For the first time in at least four years, Barrick Gold Corp lifted its exploration budget, saying it will spend $185-$225 million this year, a sizeable jump from $132 million in 2016.

The world's biggest gold miner will also expand its hunt beyond trusted core districts, to so-called 'greenfield', or uncharted, areas.

"2014-15-and-16 were heavy lifting years," Barrick President Kelvin Dushnisky told Reuters. "We're really enthusiastic about 2017 ... there's a high degree of motivation and enthusiasm for taking the company to the next level."

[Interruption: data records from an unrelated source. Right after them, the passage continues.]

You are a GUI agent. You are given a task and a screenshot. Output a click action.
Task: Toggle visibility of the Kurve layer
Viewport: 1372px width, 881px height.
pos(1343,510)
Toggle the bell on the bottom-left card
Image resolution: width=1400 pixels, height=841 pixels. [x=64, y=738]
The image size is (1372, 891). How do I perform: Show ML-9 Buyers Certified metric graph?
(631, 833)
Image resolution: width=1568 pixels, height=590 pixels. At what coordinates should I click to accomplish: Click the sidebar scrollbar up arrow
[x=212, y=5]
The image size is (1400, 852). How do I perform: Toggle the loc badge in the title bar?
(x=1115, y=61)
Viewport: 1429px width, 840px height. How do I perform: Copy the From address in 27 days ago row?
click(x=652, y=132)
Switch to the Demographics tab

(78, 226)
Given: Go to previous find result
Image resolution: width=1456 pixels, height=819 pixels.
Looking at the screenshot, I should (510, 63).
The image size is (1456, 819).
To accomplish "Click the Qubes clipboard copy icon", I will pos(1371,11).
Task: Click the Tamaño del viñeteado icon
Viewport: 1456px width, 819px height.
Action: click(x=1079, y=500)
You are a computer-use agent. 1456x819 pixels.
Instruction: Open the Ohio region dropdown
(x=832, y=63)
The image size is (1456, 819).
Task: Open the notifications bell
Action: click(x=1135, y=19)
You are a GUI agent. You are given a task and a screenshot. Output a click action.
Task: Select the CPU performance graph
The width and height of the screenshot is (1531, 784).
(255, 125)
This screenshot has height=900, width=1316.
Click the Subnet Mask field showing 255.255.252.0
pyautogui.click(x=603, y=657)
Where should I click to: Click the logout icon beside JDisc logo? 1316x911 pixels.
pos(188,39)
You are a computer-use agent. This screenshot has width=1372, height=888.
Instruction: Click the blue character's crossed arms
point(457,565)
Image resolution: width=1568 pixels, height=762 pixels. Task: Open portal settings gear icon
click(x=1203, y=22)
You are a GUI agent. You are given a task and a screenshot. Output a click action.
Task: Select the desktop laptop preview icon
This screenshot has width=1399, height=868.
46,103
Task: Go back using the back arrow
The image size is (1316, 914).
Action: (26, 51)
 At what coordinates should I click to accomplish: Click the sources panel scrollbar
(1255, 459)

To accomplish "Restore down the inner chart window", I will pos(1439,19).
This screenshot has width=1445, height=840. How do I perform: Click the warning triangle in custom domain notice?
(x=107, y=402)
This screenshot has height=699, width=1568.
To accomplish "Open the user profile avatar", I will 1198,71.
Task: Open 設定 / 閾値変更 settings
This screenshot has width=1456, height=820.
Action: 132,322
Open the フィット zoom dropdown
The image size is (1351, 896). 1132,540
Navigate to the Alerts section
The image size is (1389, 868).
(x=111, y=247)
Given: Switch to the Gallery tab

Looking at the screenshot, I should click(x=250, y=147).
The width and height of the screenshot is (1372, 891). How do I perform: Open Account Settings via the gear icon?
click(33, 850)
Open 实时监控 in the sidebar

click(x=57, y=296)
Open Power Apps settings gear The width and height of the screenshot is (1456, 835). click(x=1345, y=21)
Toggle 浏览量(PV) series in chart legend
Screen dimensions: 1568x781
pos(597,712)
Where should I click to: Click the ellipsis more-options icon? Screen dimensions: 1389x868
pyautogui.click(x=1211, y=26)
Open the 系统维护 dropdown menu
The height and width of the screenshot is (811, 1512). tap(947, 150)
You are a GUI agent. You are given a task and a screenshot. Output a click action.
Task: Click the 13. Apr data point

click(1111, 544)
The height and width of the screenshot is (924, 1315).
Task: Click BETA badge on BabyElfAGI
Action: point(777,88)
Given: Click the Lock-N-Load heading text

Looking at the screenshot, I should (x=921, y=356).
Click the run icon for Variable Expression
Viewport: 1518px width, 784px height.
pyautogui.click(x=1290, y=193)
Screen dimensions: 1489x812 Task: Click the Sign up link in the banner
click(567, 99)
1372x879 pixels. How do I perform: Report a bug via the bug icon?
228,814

Barrick will stick to its disciplined approach to spending, he said, and the goal of any growth is bigger profit margins and increased free cash flow.

"PRODUCTION CLIFF" LOOMS

Big miners that do not invest in growth now will hit a "production cliff" in 2021, said National Bank Financial analyst Steve Parsons, because it typically takes about four years to engineer and build a mine.

Between 2021 and 2025, National Bank estimates output for the 17 gold miners it tracks will plunge by 34 percent.

Some analysts say mergers and acquisitions are the only solution for miners facing sharp output declines and lacking sizeable in-house development projects. But appealing target companies are scarce.

"People talk about heading into an M&A environment. There is the desire for M&A, there's just nothing to buy," Parsons said.

Agnico Eagle Mines approved spending of more than $1.2 billion to build a new gold mine in Canada's Arctic and expand another operation there. That could boost its production into the big leagues, at 2 million ounces by 2020.

The Toronto-based miner, which increased its dividend last year, will focus investment on expanding its Nunavut operations for "the next few years", rather than its dividend, Chief Executive Sean Boyd told Reuters.

"I want to own the miners that, over time, can grow their net asset value per share and, typically, they will do that through growing their reserves and production," he said.

Goldcorp unveiled an ambitious growth plan last month to boost output and reserves by 20 percent over the next five years.

"Growth is not as dirty a word as it was a couple of years ago," CEO Garofalo said at the time.